To understand the role of white collar-2 in the Neurospora circadian clock, alleles of wc-2 thought to encode partially functional proteins were examined. wc-2 allele ER24 contains a conservative mutation in the zinc finger. This mutation results in reduced levels of circadian rhythm-critical clock gene products, frq mRNA and FRQ protein, and in a lengthened period of the circadian clock. In addition, this mutation alters a second canonical property of the clock, temperature compensation: as temperature increases, period length decreases substantially. This temperature compensation defect correlates with a temperature-dependent increase in overall FRQ protein levels, with the relative increase being greater in wc-2 (ER24) than in wild type, while overall frq mRNA levels were largely unaltered by temperature. It is suggested that this temperature-dependent increase in FRQ levels partially rescues the lowered levels of FRQ resulting from the wc-2 (ER24) defect, yielding a shorter period at higher temperatures. Thus, normal activity of the essential clock component WC-2, a positive regulator of frq, is critical for establishing period length and temperature compensation in this circadian system (Collett, 2001).

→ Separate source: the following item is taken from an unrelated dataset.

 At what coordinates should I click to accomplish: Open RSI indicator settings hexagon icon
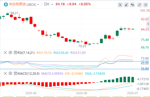click(10, 53)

The finding of period length defects caused by a mutation in wc-2 adds to the similarities between the Neurospora clock and the clocks of mammals and fruit flies. The hypomorphic mutation in wc-2 resulting in lengthened period and eventual damping of the rhythm is a similar phenotype to that possessed by mice homozygous for the Clock mutation and Drosophila flies heterozygous for the Cyc or ClkJrk mutation. These three mutations all affect genes, like wc-2 and wc-1, that encode PAS domain-containing positive-acting transcription factors, which are understood to activate transcription of the negatively acting clock genes per and tim in flies and the mper genes in mammals. In agreement with the role of these genes as positive factors, all three mutations result in lowered mRNA levels of the relevant clock genes (Collett, 2001 and references therein).

The temperature compensation defect in wc-2 (ER24), however, is novel and unexpected; until now, defects in temperature compensation caused by mutations in single genes have only been noted in alleles of the negative elements frq, per, and tim and in the hamster tau mutant, which encodes casein kinase I epsilon hypomorphic for phosphorylation of mPER1. The reduced temperature compensation in a wc-2 (ER24)-containing strain suggests that temperature compensation probably results from an interplay between positively and negatively acting elements in the circadian cycle. The period shortening as temperature increases in ER24 is correlated with the temperature-dependent increase in FRQ levels. However, this increase in FRQ levels is also observed in the wild type, with only a mild period shortening effect observed, prompting the question of why this effect is so great in ER24 compared to the wild-type strain. A possible explanation is that, relative to FRQ levels at 25oC, the increase in FRQ with temperature in ER24 is greater than the corresponding increase in the wild type. This greater relative increase in FRQ might lead to a period-shortening effect, partially rescuing the decreased levels of FRQ found in wc-2 (ER24) and leading to a shortened period at higher temperatures. The greater increase in FRQ in ER24 suggests that there may be a mechanism regulating FRQ levels with temperature. Perhaps once FRQ exceeds a given level at a given temperature, the excess FRQ is degraded. However, FRQ levels in ER24 would be so low that this mechanism would have only a very small effect on FRQ levels in the mutant (Collett, 2001).

It is clear that wc-2 is a positively acting component of the Neurospora clock, a positive regulator of levels of frq mRNA. Determination of the mechanism of action of WC-2 on the frq promoter, be it direct or indirect (through other proteins), is critical for a future understanding of the clock in Neurospora (Collett, 2001).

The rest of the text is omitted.